What a safer response could look like

The article did not settle what an AI assistant should say when asked whether vaccines are safe for children. It raised that question as a difficult design problem: a system should be useful, but an answer that repeats a false claim without context can mislead people.

One possible response proposed in the article was for the system to decline to answer a sensitive query and point readers to general information sources. That approach would avoid presenting an unverified claim as an answer, though the article did not specify which sources a chatbot should provide.

At minimum, the episode highlights the need for clear handling of disputed or medical claims. A system that draws on generated text should be able to distinguish source material that is labeled as disinformation, and its answer should make uncertainty or relevant context visible to readers.

The risk of a growing feedback loop

If a chatbot can be prompted to produce disinformation and another system can then repeat it, the same material could circulate beyond the original test. The article raised the possibility that coordinated malicious actors could use AI tools to create large volumes of misleading content.

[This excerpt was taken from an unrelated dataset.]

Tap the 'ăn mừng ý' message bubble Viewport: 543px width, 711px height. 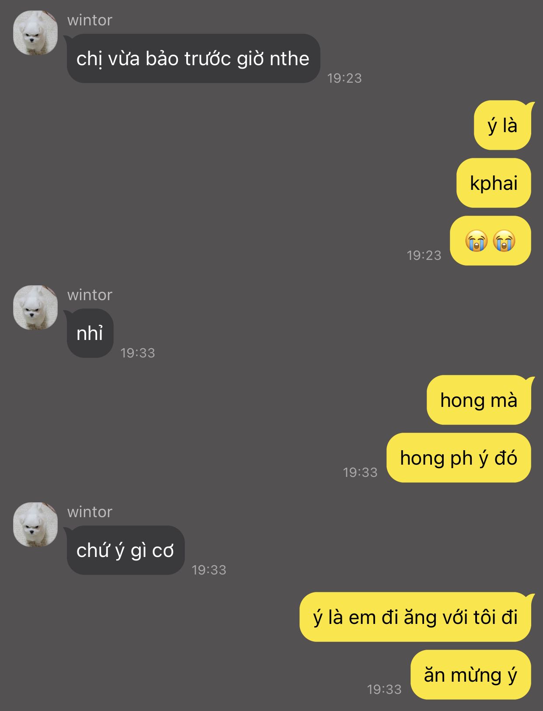471,675
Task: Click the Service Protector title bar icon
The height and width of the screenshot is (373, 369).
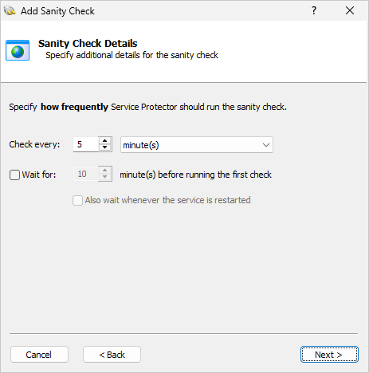Action: click(10, 11)
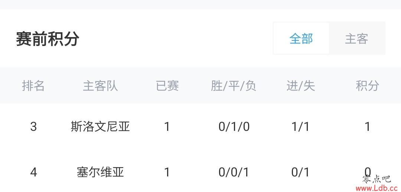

That content could then be collected by later systems and used to generate more misinformation. The concern is a cycle: AI produces false text, the text spreads online, and other AI tools absorb and repeat it. The Bing example offered a glimpse of how that cycle might begin, and why safeguards need to account for the source and context of information as well as the words themselves.

TechCrunch said it had alerted Microsoft to this and other issues. The broader challenge is ensuring that AI search tools do not turn generated falsehoods into seemingly authoritative answers.